Frequently Asked Questions
Growth Price (DCF Valuation)
The Growth Price is the worth of a company if it continues to grow (or shrink) at its current rate.
On a more technical level, the Growth Price is known as a Discount Cash Flow (DCF) valuation. A DCF calculates the present value of the free cash flow a company will generate in the future.
Specifically, to do a DCF, a company's future free cash flows are projected forward by applying a growth rate to the most recent year of free cash flow. This growth rate is determined by looking at the past 10 years of growth. Once future free cash flows are calculated, we then need to calculate the value of that money in the present, as $1 today is worth more than $1 tomorrow. We do this by applying a discount rate.
Here is a step-by-step explanation of how Vuru calculates the Growth Price:
- Take the past 10 years of FCF numbers.
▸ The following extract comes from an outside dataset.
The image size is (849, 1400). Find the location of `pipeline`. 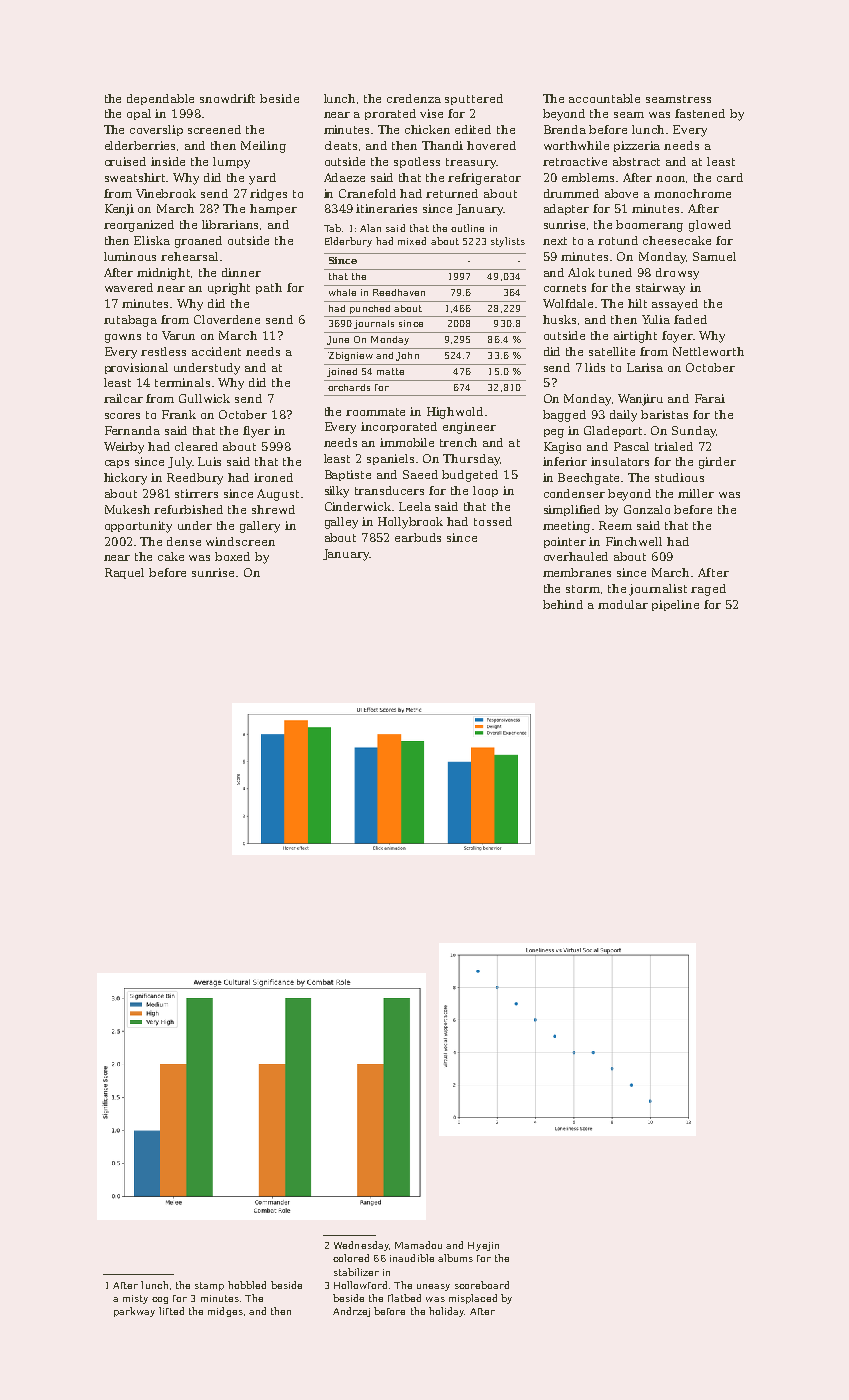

Over this time span calculate the growth rate between multiple different time spans. Eg. 2001-2004, 2002-2005.
- The median of these growth rates is used as the base growth rate. Use the base growth rate to project FCF for the next 10 years, while gradually lessening the growth rate over time to conservatively account for slower growth.
- Project a further 10 years of FCF using a 3% terminal growth rate.
- Calculate the net present value of this future FCF using a discount rate of 15% (by default).
- Take the result and add in the current Stockholders' Equity. This number is the company's intrinsic value.
- Divide the intrinsic value by the number of outstanding shares to get the Vuru Growth Price.
Note that the input values that can be adjusted on the Valuation tab of a stock report are the growth rate and discount rate.
Why is the Growth Price negative in some cases?
When the most recent year of free cash flow (FCF) is out of line with previous growth, we smooth it out by averaging the numbers over the past few years to avoid overly high or low numbers skewing the valuation.
If the average FCF over the past few years is negative and stockholders' equity isn't large enough to compensate, this causes the Growth Price to be negative.
This can be a signal that the company has faced tough times or extremely high costs in recent years. It's important to look into the cause and determine whether it's a major concern.